Banks still show interest in digital assets and DeFi amid market chaos

The cryptocurrency sector is the Wild Wild West in comparison to traditional finance, yet a number of banks are showing interest in digital assets and decentralized finance (DeFi). This year in particular has been notable for banks exploring digital assets. 

Most recently, JPMorgan demonstrated how DeFi can be used to improve cross-border transactions. This came shortly after BNY Mellon — America’s oldest bank — announced the launch of its Digital Asset Custody Platform, which allows select institutional clients to hold and transfer Bitcoin (BTC) and Ether (ETH).

The Clearing House, a United States banking association and payments company, stated on Nov. 3 that banks “should be no less able to engage in digital-asset-related activities than nonbanks.”

Banks aware of potential

While banks continue to show interest in digital assets, BNY Mellon’s 2022 Survey of Global Institutional Clients highlights increasing demand from institutions seeking access to digital assets through reputable custodians. According to the survey, almost all of the 271 institutional investors (91%) are interested in investing in tokenized assets.
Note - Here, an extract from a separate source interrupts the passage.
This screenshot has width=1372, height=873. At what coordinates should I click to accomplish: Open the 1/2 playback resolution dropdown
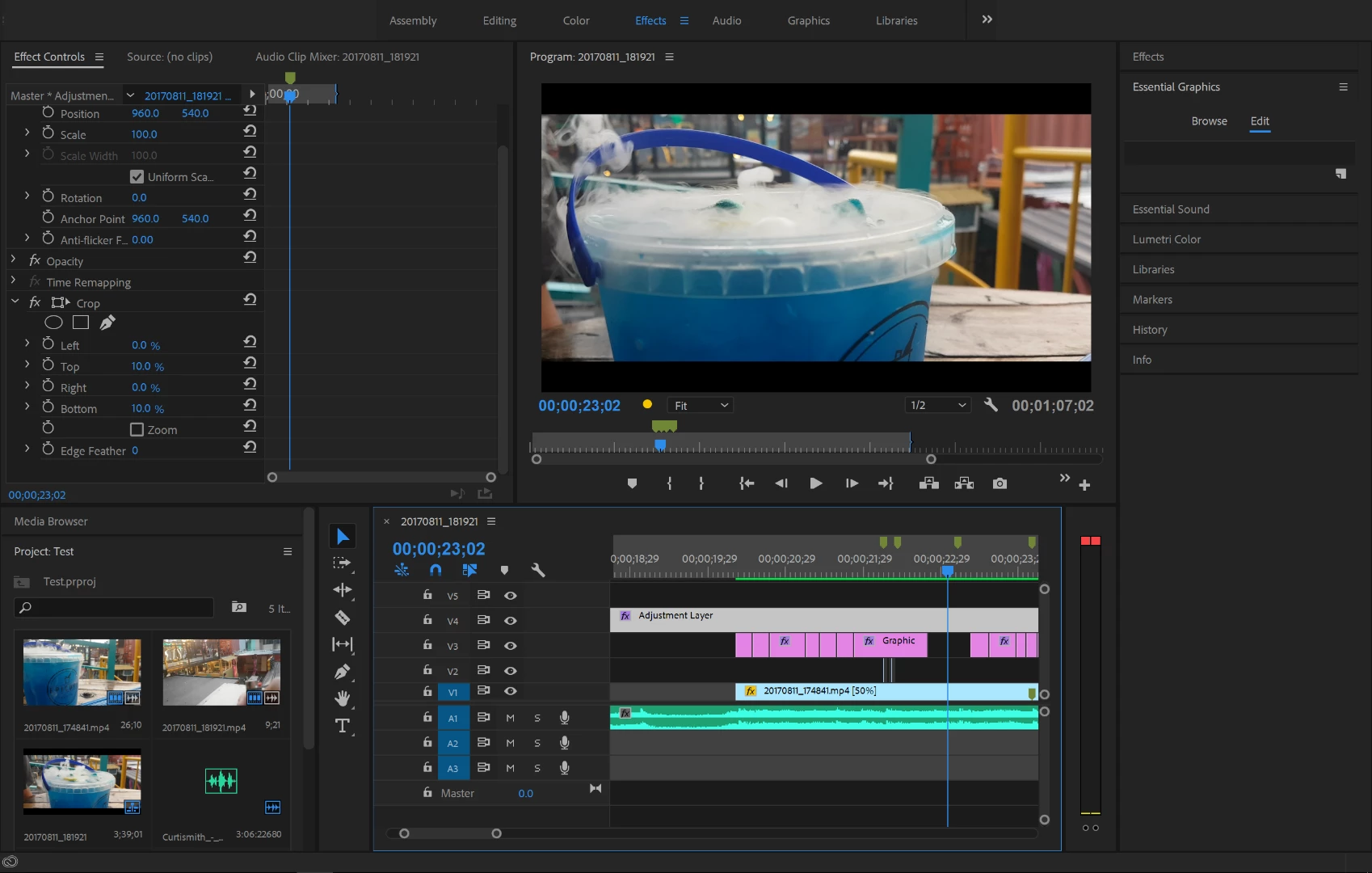click(937, 406)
The survey also found that most of these investors are using more than one custodian, with 35% conducting business with traditional incumbent players.

The heightened demand from institutions seeking access to digital assets is one of the reasons why banks are showing interest in cryptocurrency and DeFi offerings.

Bobby Zagotta, CEO of Bitstamp USA — a cryptocurrency exchange founded in 2011 — told Cointelegraph that Bitstamp has received many inbound requests recently for their Bitstamp-as-a-Service offering, which allows fintechs and traditional financial institutions to give clients access to cryptocurrency.

“Last year, fintechs were asking Bitstamp about services to support cryptocurrency. This year, fintechs have been discussing the downsides of not offering clients access to digital assets. Banks are waking up to the fact that there is client demand to buy and sell crypto, and if people can’t do this with their banks they will go somewhere else,” he said.

Zagotta added that banks currently not looking to implement digital asset offerings will lose market share: “Banks are realizing that they could be creating a customer retention problem if they don’t come to market with crypto offerings.”

To Zagotta’s point, BNY Mellon’s survey found that 65% of institutions are currently engaging with digital-native platforms rather than traditional financial players. However, BNY Mellon’s findings also indicate that 63% of surveyors would accept longer settlement times in order to transact with a highly rated traditional institution.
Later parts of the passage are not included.